Banks: Gambling with the People’s Money

I’m shocked, shocked.   There is gambling going on in banks.

Let us be clear.   What UBS trader Kweku Adoboli did with the bank’s money was gambling.   What central bankers are doing with our money these days – well that is gambling too.   As the Economist reported, Adoboli “allegedly adopted an approach known in the gambling world as “martingale system”: a gambler doubles his bet after each loss and continues to do so until he eventually wins—or runs out of money. Starting in 2008 Mr Adoboli hid his actions and losses through the creation of false accounts and clients.”

Bloomberg has reported: “UBS AG  fixed a loophole that former trader Kweku Adoboli allegedly used to conceal unauthorized transactions by giving them long-term settlement dates, the bank’s risk officer said at a London criminal trial.”

Central bankers admittedly had a rough summer.  The European Central Bank’s Mario Draghi couldn’t even tear himself away to attend the August conclave in Jackson Hole.  For regular  bankers, it was a bad summer and not just because of rogue traders.  The fall hasn’t been much better.

JPMorgan Chase had a little $6 billion problem.  Barclays' revelations about Libor manipulations set off a firestorm. HSBC admitted it wasn't properly handling money laundering.  Wells Fargo had to settle charges that it had discriminated in mortgages. The purchase of RBS branches by Santander fell through. And of course, the German Reichstag had to hold its nose and vote to approve the bailout of Spain's problem banks.

Then there is Citibank, whose top two operating executives recently resigned.  Sanford Weill created a monster when he merged Citibank and Travellers – one so big that it was eventually broken apart.   But give Weill credit.  He knows what a monster looks like.
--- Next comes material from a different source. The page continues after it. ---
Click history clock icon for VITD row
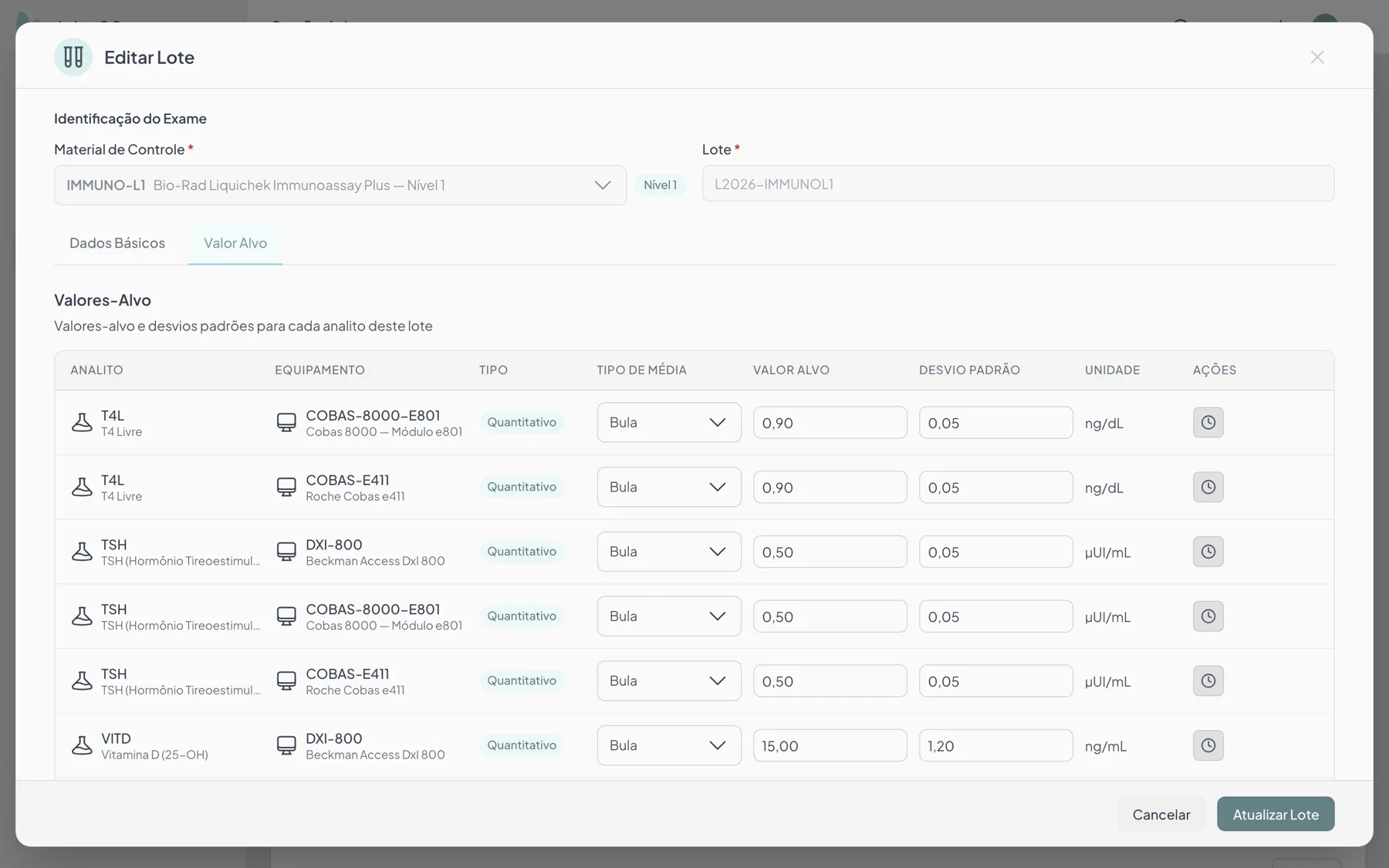Image resolution: width=1389 pixels, height=868 pixels. pyautogui.click(x=1208, y=745)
As Bloomberg Business Week reported several weeks back: “On Wednesday morning, the 79-year-old Weill, one of the 20th century’s most acquisitive bankers, stepped up to the mic to endorse … breaking up the banks. “What we should probably do is go split up investment banking from banking, have banks be deposit-takers, have banks make commercial loans and real estate loans, have banks do something that’s not going to risk the taxpayer dollars, that’s not too big to fail,” he remarked on CNBC.”

You don’t have to accept Weill’s analysis to know that there are problems.  Bloomberg’s Roben Farzad wrote: “Chopping these banking conglomerates into smaller, more focused, less systemically hazardous shops is a laudable goal. Thank you, Mr. Weill, for your courageous declaration. Why couldn’t you have made it a decade ago?”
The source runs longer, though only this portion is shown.